The money represented his life savings; he was on his way to Wisconsin, where he planned to buy a music studio. (12) During the traffic stop, though, under intensive questioning, he lied. (13) When police suggested that the money was indicative of drug crimes and led Parhamovich to believe, incorrectly, that simply carrying so much cash was illegal, (14) he claimed it belonged to a friend. (15) The money was seized under suspicion that it--not Parhamovich--had been involved in a drug crime. (16) Since Parhamovich had denied the money was his, he could not claim it. (17) The fictional friend, of course, also could not claim the money. (18) As a result, the State of Wyoming maintained that the money was abandoned. (19) The State maintained this, in part, because of Parhamovich's statement that the money was not his. (20) This statement is hearsay, (21) but would be admissible, at least prima facie, as an opposing party statement. (22)

At first glance, the Crawford doctrine might seem to supersede the opposing party statement exclusion. (23) This doctrine prohibits the admission of testimonial hearsay against criminal defendants. (24) Testimonial hearsay includes statements to the police during non-emergency investigations. (25) Parhamovich's traffic stop was, at least arguably, not an emergency. (26) The police, attempting to discover the source of Parhamovich's money, were, at least arguably, in an investigatory phase. (27) The Crawford doctrine might bar the use of this testimonial hearsay in court. (28) But Parhamovich's attorney could not make these arguments, for two reasons. First, Parhamovich did not receive notice of the forfeiture hearing. (29) Second, even if he had been present or represented by counsel, the Crawford doctrine would not have applied. That is because the Crawford doctrine applies only in criminal cases, (30) and civil asset forfeiture proceedings are not considered criminal. (31) Yet the money was taken only because police suspected a crime. They presumably suspected Parhamovich was involved in the crime, but even if not, they believed the money was involved in the crime. (32) Absent the suspicion that Parhamovich had committed a crime, he would not have faced forfeiture. (33)

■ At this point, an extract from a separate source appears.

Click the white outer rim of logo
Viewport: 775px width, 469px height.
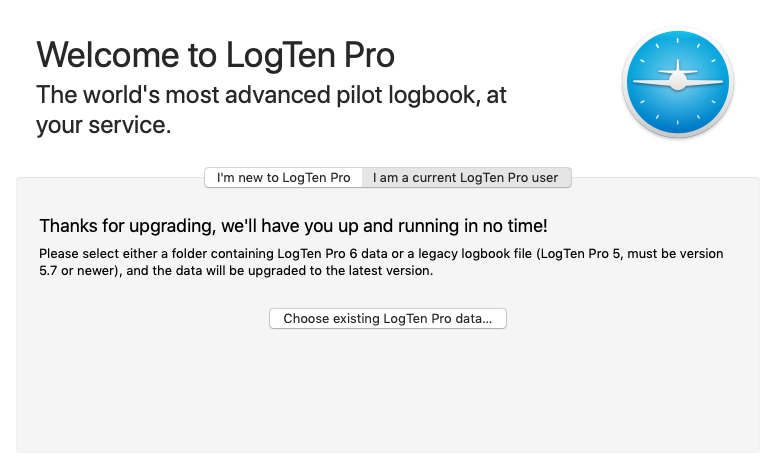pyautogui.click(x=678, y=29)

What is more, the proceeding, technically a civil case between the State of Wyoming and Parhamovich's money, put Parhamovich in far greater jeopardy than his criminal case. (34) Yet, under the Crawford doctrine, he would be protected by the Sixth Amendment from the admission of similar statements in his criminal case, (35) but not his civil case. Justice Scalia, writing the Court's opinion in Crawford, held that this strict bifurcation-- the full range of hearsay exclusions and exceptions applying in civil cases, while being superseded by the Constitution for certain forms of testimonial hearsay in criminal cases--was mandated by the Constitution's text, as understood through historical precedent in Rome, England, and the early United States. (36)

This Note casts doubt on Scalia's historical analysis. It argues that the historical sources cited in Crawford and later cases suggest that the concerns regarding testimonial hearsay also apply in certain civil contexts. Civil asset forfeiture is a prime candidate: it shares important characteristics of criminal proceedings (37) and imposes comparable penalties. Even if the Sixth Amendment is inapplicable in such proceedings, the logic of Crawford suggests that, as a policy matter, confrontation should be available in civil asset forfeiture proceedings. (38) This could be done through legislation or through amendment of the Federal Rules of Evidence (FREs).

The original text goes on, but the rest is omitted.